Impressiona, ma Gesù istituisce il memoriale eucaristico nella notte del tradimento. Perché? Tradire è certo una scelta che può avere molte motivazioni, ma che è possibile solo nello spazio della relazione intima, fraterna, familiare, là dove ci si affida e si dà fiducia all’altro. Da un estraneo, infatti, non si può essere traditi. Giuda ha potuto tradire Gesù, perché Gesù lo amava.
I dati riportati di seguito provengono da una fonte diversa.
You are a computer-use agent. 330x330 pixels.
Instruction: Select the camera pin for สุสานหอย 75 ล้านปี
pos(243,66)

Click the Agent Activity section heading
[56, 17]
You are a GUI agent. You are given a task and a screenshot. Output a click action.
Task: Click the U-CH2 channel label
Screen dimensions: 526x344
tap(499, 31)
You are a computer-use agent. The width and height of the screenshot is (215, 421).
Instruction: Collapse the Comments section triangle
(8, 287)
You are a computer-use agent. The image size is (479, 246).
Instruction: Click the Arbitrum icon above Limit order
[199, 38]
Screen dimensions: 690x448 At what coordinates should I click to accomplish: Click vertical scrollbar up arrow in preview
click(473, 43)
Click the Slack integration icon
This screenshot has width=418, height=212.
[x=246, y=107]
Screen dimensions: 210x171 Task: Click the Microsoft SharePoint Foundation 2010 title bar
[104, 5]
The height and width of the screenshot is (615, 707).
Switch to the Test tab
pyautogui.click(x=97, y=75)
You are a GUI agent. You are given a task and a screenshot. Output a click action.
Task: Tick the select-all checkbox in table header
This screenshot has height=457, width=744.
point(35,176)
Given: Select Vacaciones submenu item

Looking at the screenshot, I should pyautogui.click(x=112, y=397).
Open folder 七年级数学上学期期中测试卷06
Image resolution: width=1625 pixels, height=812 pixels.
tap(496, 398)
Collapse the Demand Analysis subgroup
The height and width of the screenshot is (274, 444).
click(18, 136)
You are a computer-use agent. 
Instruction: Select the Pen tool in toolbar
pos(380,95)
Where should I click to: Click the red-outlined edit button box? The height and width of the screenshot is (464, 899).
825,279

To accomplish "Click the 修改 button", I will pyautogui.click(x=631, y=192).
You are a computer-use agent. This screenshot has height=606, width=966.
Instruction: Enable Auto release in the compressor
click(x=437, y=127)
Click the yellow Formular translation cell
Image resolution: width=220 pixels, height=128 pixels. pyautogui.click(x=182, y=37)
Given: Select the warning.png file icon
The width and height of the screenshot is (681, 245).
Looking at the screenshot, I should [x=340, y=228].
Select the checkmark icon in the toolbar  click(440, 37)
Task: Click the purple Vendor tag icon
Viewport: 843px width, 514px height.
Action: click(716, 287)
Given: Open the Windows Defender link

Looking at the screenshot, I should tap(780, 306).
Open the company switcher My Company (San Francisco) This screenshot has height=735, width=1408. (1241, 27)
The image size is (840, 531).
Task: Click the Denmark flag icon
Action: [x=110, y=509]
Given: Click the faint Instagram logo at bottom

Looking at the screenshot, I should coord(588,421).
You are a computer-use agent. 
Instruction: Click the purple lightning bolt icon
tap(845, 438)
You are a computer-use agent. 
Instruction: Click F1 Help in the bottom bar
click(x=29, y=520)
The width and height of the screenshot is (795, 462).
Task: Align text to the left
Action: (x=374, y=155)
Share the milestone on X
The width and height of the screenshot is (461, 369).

Chi tradisce sostanzialmente ruba, invertendo il movimento della vita, che per sua natura è diffusivo; il ladro spoglia gli altri e trattiene per sé, fino al furto estremo: la vita dell’altro. Ed è il dramma di Giuda, non a caso definito «ladro» dall’evangelista Giovanni (cf. Gv 12,6).

Se la scelta di Giuda sconcerta, anche Gesù sorprende. Nella notte in cui la fiducia e l’amore vengono mortalmente feriti, egli opera il più grande ribaltamento della storia umana: sovverte la logica del tradimento (si ricordi il duplice significato del latino tradere, tradire e consegnarsi) ed immette, per sempre, quel dono di Sé che giunge all’autoconsegna persino al nemico, da lui sempre accolto come amico (cf. Mt 26,50).

Nell’aria assorta e commossa di quel banchetto non aleggia solo il tradimento di Giuda. C’è la debolezza dei dodici, che di lì a poco abbandoneranno il Maestro; la sonnolenza dei tre discepoli, che nell’orto non sapranno vegliare, il triplice rinnegamento dell’impetuoso Simone, il capo degli apostoli. E ci sono pure i nostri tradimenti, che devono sempre farci temere di noi stessi ed implorare il Signore Gesù di volgere verso di noi il suo sguardo, quello sguardo che trafisse e sciolse il cuore di Pietro. In un pezzo di pane e poche gocce di vino è Dio e con Lui l’universo intero. Nella più maestosa delle cattedrali, come nel palmo della mano. Al cardinale vietnamita van Thuan, per tredici lunghi anni in prigione o in isolamento, sono bastate tre gocce di vino ed una d’acqua nel palmo della mano, per nutrire lui e gli altri cristiani del Pane e del Sangue della vita e per fare di Gesù il vero «compagno nostro nel Santissimo Sacramento». «Erano le più belle Messe della mia vita!», ha testimoniato quando nel 2000 è stato chiamato da Giovanni Paolo II a predicare gli esercizi spirituali in Vaticano.